On Nov 25, 4:38pm, <firstname.lastname@example.org> wrote:
> Subject: Re: help offered
> On Wed, 25 Nov 1998, Greg Chesson wrote:
> > But the memory subsystem is ccNUMA. That means any channel in the system
> > can read/write any memory in the system. With io buffers that comprise
> > multiple pages, and with the pages of the buffer located on several
> > memory controllers, multiple io channels can burst (in parallel) to the
> > "array" of pages that comprise the buffer.
> Except some of this has to go through the CrayLink. The memory you
there are 8 IO links in the example I gave plus numerous Craylinks -
I think it's 16 for the example. The bandwidth definitely does not go
down a single link.
> are "bursting" to is not on the same node. Therefore, if you have a
> dual-threaded application that runs over the data, at most the max
> bandwidth is 1.6GB/s (seeing as it's advantagous to spread your code to
the application in the example is single-threaded.
Lot's of people just want a bigpipe and a single file descriptor.
> two nodes and split the memory between them). If you application can make
> use of all processors on that box, then you get the full bandwidth. The
a single-thread app can easily malloc pages from all the processor slots
on the box. Can't do that in a cluster or a shared-nothing machine.
You can think of processor slots as just extra memory controllers.
For some applications we ship with "sparse" processor nodes for just
> most any single processor in that Origin can handle is 800MB/s and if it
> needs to get that data, eventually that data is shoveled through the
> CrayLink (and hopefully is gets migrated there). Is there anything flawed
> with this reasoning?
The single processor limit is set by the memory controller bandwidth.
It can peak at over 600 MB/s, but 500 MB/s is a good number for sustained
random access ops.
> I don't see why it cannot be done. The page-cache/file system buffer
> cache are supposed to be merged. If you mmap that data, you should just
> get a pte pointing to that area in the page cache.

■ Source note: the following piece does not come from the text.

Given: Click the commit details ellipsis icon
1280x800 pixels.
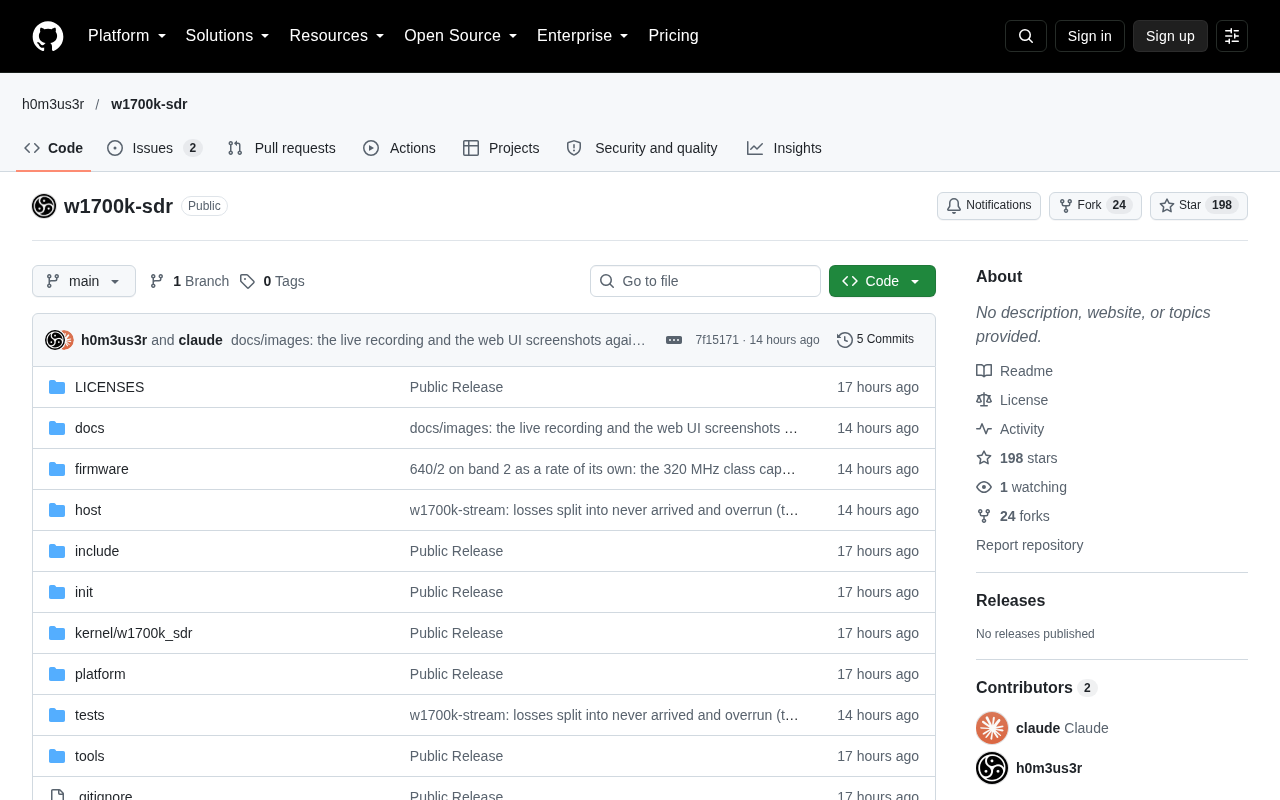Looking at the screenshot, I should 674,340.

> But that bandwidth isn't single node bandwidth. No single node can do
> 4GB/s. All nodes need to use their local memory to achieve max bandwidth.
we do make systems where single node bandwidth is many gigabytes/sec.
They're called vector supercomputers.
The max amount of memory on a motherboard is 4 GBytes, I think.
In order to get a bigger memory, more processors must be added.
Do you want to criticize that, too?
The "beauty" of the ccNUMA memory architeture is that by using off-the-shelf
memory circuits, both bandwidth and capacity can be aggregated in a modular
way and still be mapped into a coherent virtual address space.